# Aplique a leitura:
A. Responda, com base no texto sobre o fóssil do Ubirajara jubatus:
(i) Em que mês e ano o material foi transportado para a Alemanha?
(ii) De que ano é a lei alemã de proteção cultural citada pelo representante do museu?
(iii) Segundo a SBP, o que teria adiado as negociações?
B. Reproduza, sem alterações, o trecho do texto sobre o fóssil do Ubirajara jubatus que começa em "Um fóssil do" e termina em "descrição da espécie.", com ambos os extremos incluídos.
##### Texto
Um fóssil do dinossauro Ubirajara jubatus, originado da Bacia do Araripe, no Sul do Ceará, foi contrabandeado e depositado em um museu da Alemanha, de acordo com a Sociedade Brasileira de Paleontologia (SBP). O espaço, por sua vez, se nega a devolver o material, que foi transportado para lá em fevereiro de 1995, e afirma ter conseguido autorização para realização do transporte.
O Ubirajara jubatus é datado do período Cretáceo, e teria vivido há cerca de 110 e 115 milhões de anos. Ele se tornou o dinossauro mais antigo da Bacia do Araripe. O fóssil que se encontra no Museu Estadual de História Natural de Karlsruhe, na Alemanha, se trata do holótipo do animal, a peça única que serviu de base para a descrição da espécie.
Até agora, a SBP mantinha conversas com o Staatliches Museum für Naturkunde Karlsruhe (SMNK), museu onde está o espécime, estudando a repatriação do fóssil tombado como SMKN PAL 29241. No dia 1º de setembro, no entanto, um representante do museu informou que o material não seria devolvido ao Brasil e que a instituição tem amparo de uma lei alemã de proteção cultural.
"...o Dr. Frey nos comunicou a existência de uma lei alemã de 2016 (Kulturgutschutzgesetz) sobre proteção cultural que determina que material adquirido pela Alemanha previamente a 26 de abril de 2007 não está sob a égide das convenções da Unesco. Dessa forma, o espécime SMKN PAL 29241, segundo sua interpretação, é parte legal da coleção científica da instituição, não devendo ser devolvida ao Brasil", informa a SBP em comunicado.
De acordo com a Sociedade Brasileira de Paleontologia, antes desta última informação, o museu alemão chegou a demonstrar interesse em negociar a liberação do fóssil. As negociações teriam sido adiadas somente por conta da pandemia do novo coronavírus.
##########
##### Dados fornecidos
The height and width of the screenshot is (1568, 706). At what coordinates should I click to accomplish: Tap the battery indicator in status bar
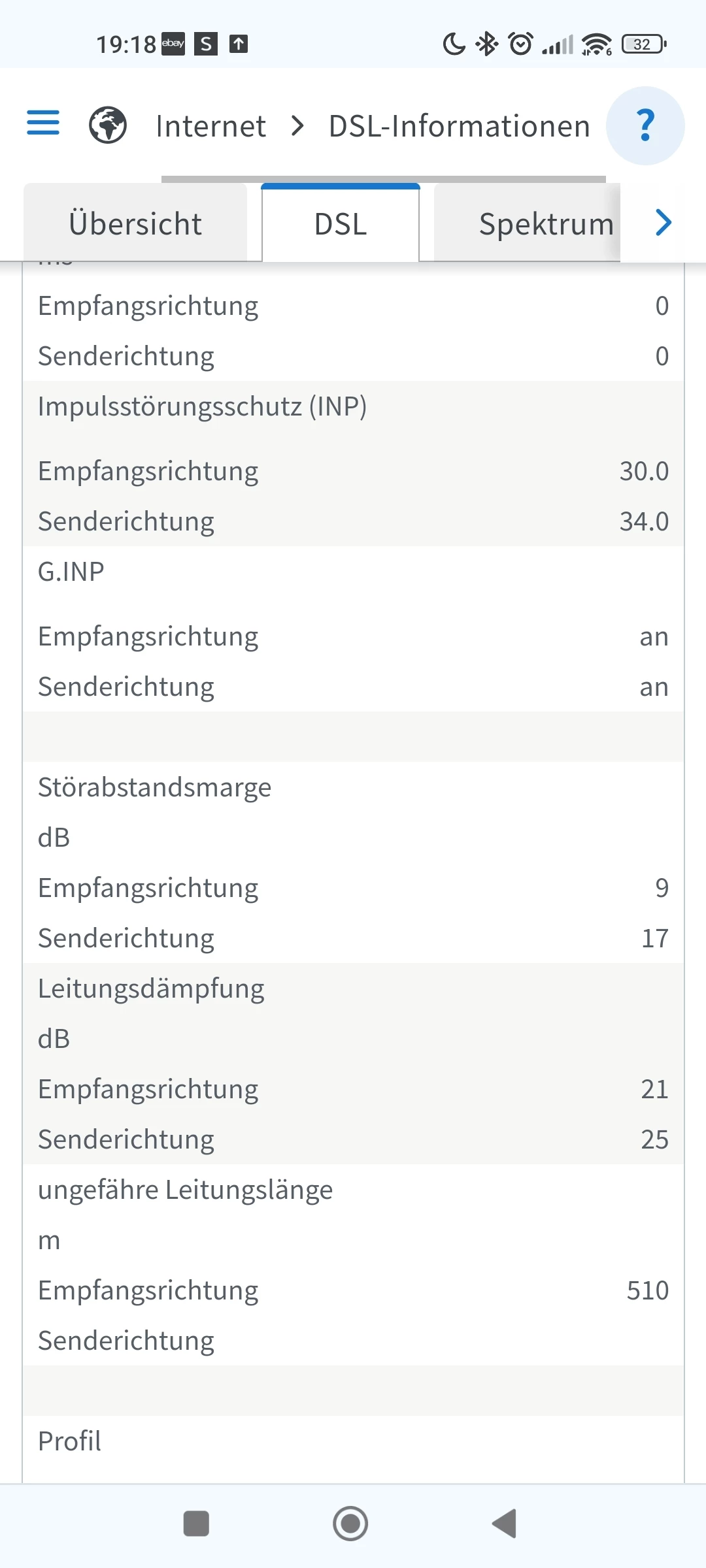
##########
# Respostas em ordem:
A.
(i) Em fevereiro de 1995.
(ii) De 2016.
(iii) A pandemia do novo coronavírus.

B.
Um fóssil do dinossauro Ubirajara jubatus, originado da Bacia do Araripe, no Sul do Ceará, foi contrabandeado e depositado em um museu da Alemanha, de acordo com a Sociedade Brasileira de Paleontologia (SBP). O espaço, por sua vez, se nega a devolver o material, que foi transportado para lá em fevereiro de 1995, e afirma ter conseguido autorização para realização do transporte.
O Ubirajara jubatus é datado do período Cretáceo, e teria vivido há cerca de 110 e 115 milhões de anos. Ele se tornou o dinossauro mais antigo da Bacia do Araripe. O fóssil que se encontra no Museu Estadual de História Natural de Karlsruhe, na Alemanha, se trata do holótipo do animal, a peça única que serviu de base para a descrição da espécie.